Seriously adorable.  I do love Snow White, and Dopey, of course!



PlutosRHM55 said:


> It was so much fun. And yeah, I totally was mugging hard for the camera but when you this photogenic why not mug? Hehe KIDDING.


Every single one of those pics was seriously adorable!! Love 'em all.  PS Does your friend have a Cast Member Spirit Jersey on!?  #goals


----------



## PlutosRHM55

missjackiemcg said:


> Seriously adorable.  I do love Snow White, and Dopey, of course!



You'd love this little corner of Fantasyland. Wishing Wells are just so magical for me but this one's my fave (sorry Cindy).



missjackiemcg said:


> Every single one of those pics was seriously adorable!! Love 'em all.  PS Does your friend have a Cast Member Spirit Jersey on!?  #goals



Awww thank you! We all had so much fun. And yes, she is! I have one too. Mine's pink and the font on the back is different with a Mickey separating the two words. I love it so much.


----------



## missjackiemcg

PlutosRHM55 said:


> Mine's pink and the font on the back is different with a Mickey separating the two words. I love it so much.


Amazing!


----------



## MeghanEmily

Oh my goodness, your pictures with the giant Stitch and Angel plush are presh!!


----------



## missangelalexis

Sounds so much fun! That group photoshoot came out awesome!


----------



## PlutosRHM55

MeghanEmily said:


> Oh my goodness, your pictures with the giant Stitch and Angel plush are presh!!



Thank you! We were so happy to have found both of them. 



missangelalexis said:


> Sounds so much fun! That group photoshoot came out awesome!
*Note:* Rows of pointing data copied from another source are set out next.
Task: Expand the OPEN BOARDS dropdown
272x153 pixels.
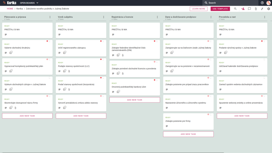Action: pos(29,3)
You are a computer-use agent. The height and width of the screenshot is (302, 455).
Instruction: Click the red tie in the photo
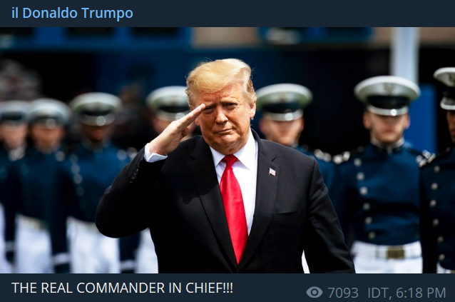click(234, 207)
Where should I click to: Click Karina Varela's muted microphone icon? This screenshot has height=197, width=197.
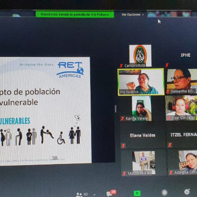pyautogui.click(x=122, y=118)
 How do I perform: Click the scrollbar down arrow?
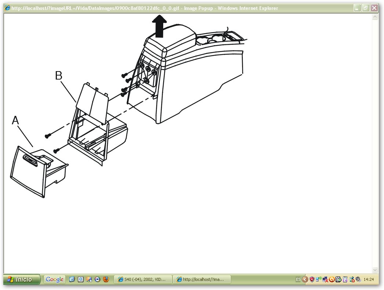(x=375, y=270)
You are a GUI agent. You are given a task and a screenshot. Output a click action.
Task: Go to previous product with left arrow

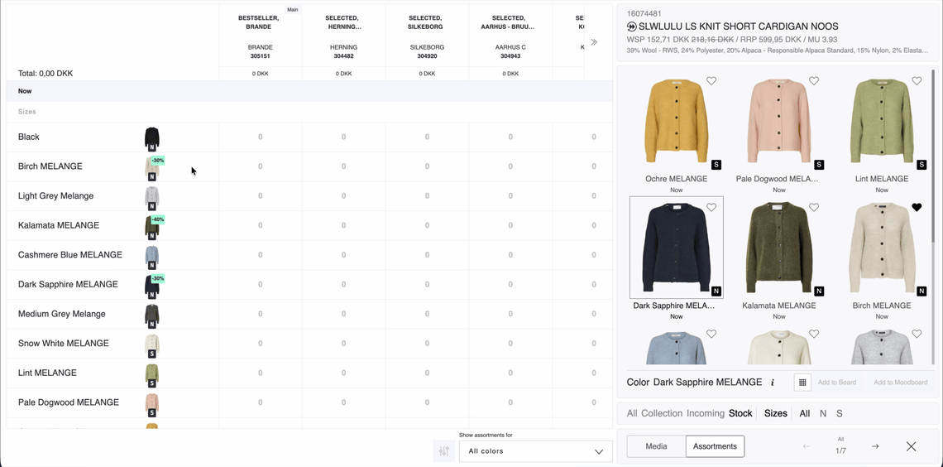pos(807,446)
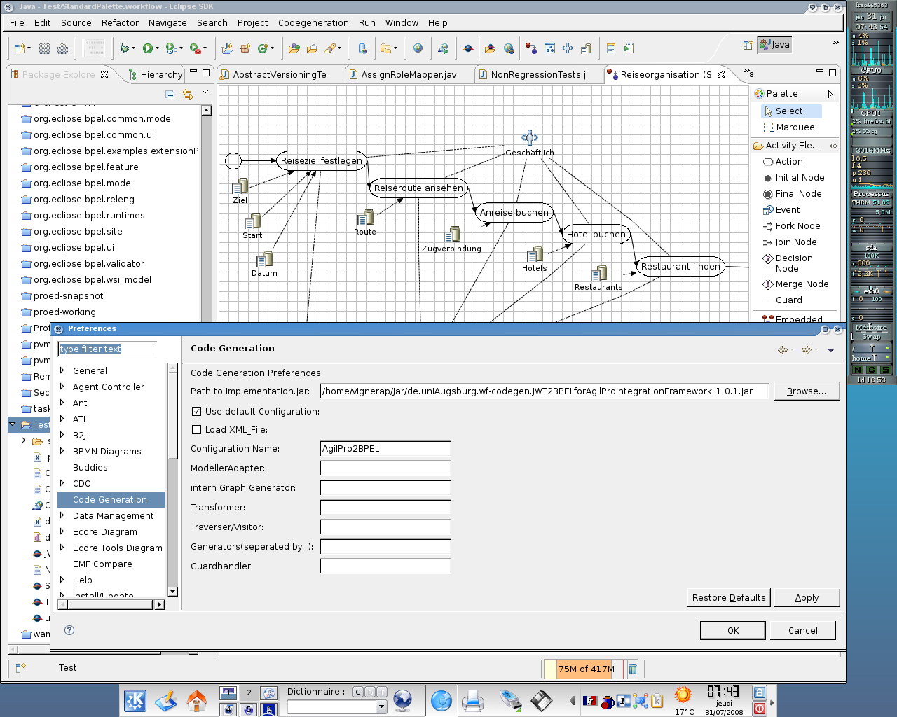Expand the Data Management preferences node

tap(62, 515)
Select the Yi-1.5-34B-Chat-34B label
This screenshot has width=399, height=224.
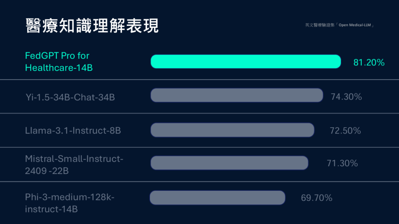click(x=70, y=97)
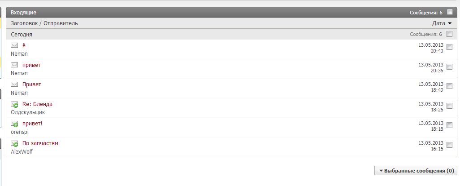Select checkbox for the 20:35 message
The width and height of the screenshot is (460, 186).
click(x=450, y=67)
IT WAS! And thank you. Glad our goofiness looks awesome


----------



## thumper*

Hum I haven't ever seen Angel what is she/it from? Glad you got to meet up with Lindsey.


----------



## PlutosRHM55

thumper* said:


> Hum I haven't ever seen Angel what is she/it from? Glad you got to meet up with Lindsey.



Angel is from the Lilo and Stitch TV series. She's kinda Stitch's love interest. She's VERY popular in Japan.


----------



## PlutosRHM55

*Is This Amount of Fun at DCA Allowed?*
_5/28/18: Disney Buddies Unite!_

When we last left off, we were on our way to DCA. On the way there, I got a text from my friend Lakeland saying she was in the park and wanted to meet up. I let her know we were headed into DCA and to keep me posted when she got here.

In the mean time, we saw a cute reminder of what day this was:




Oh yup, that's a thing!

We had other plans to attend to though. Involving a certain OG Mickey Mouse...

Do you know who I'm talking about?

If you do, you know I've been very very VERY sad that he's now cut from DCA but this was my first time meeting *OSWALD*!

Sort of.

He was right by the gate as we expected so we ran right up to him but the host told us he was finishing up for the day. We were very sad, especially Lindsey who ADORES him, and began walking away when the host ran up to us and told her, "You can walk with him if you want." We were ALL about that so we ran back and got to have a little walk with Oswald the Lucky Rabbit.





*Click to watch!*








It was a short time spent with the Lucky Rabbit, but a fun one nonetheless. 

I hadn't received a text from Lakeland yet and the rest of the crew let me know they had an FP for Radiator Springs Racers and they wanted to let me join so we headed on over thattaways. There, we had a much easier time letting me sneak in on their FastPass. For the most part, they didn't care since I was just one more no big deal. Even Jocelyn, a former Attractions CM, said she'd let people do that all the time if at least they had had the decency to make a FP and not lie about it. *coughAPscough* 

Anyways, we sped through the line which made Lindsey and Jessi a bit nervous as they are not big thrill seekers while Lindsay, Jocelyn and myself were and RSR is not a scary attraction so we didn't get it but this was the peak of them actually doing a fast ride so we were there for it. And I mean, we did get a quality ride photo in the end:





We also saw Mater driving by as we came back into Radiator Springs:

*Click to watch!*




Lindsey and Jessi had suggested after RSR that we go meet Anna & Elsa. At the time, I was still in my stubbornly anti-Frozen phase, but I said I would go. Lakeland had caught up with us and decided to join us for Anna & Elsa. Before we entered the Animation Academy, we had to take a moment at the Pixie Dust wall at the entrance.









Honestly hate these photos, but why not post for the heckuvit? After we had all finished our photoshoots, we headed on in and hopped in line for the monarchy of Arendelle.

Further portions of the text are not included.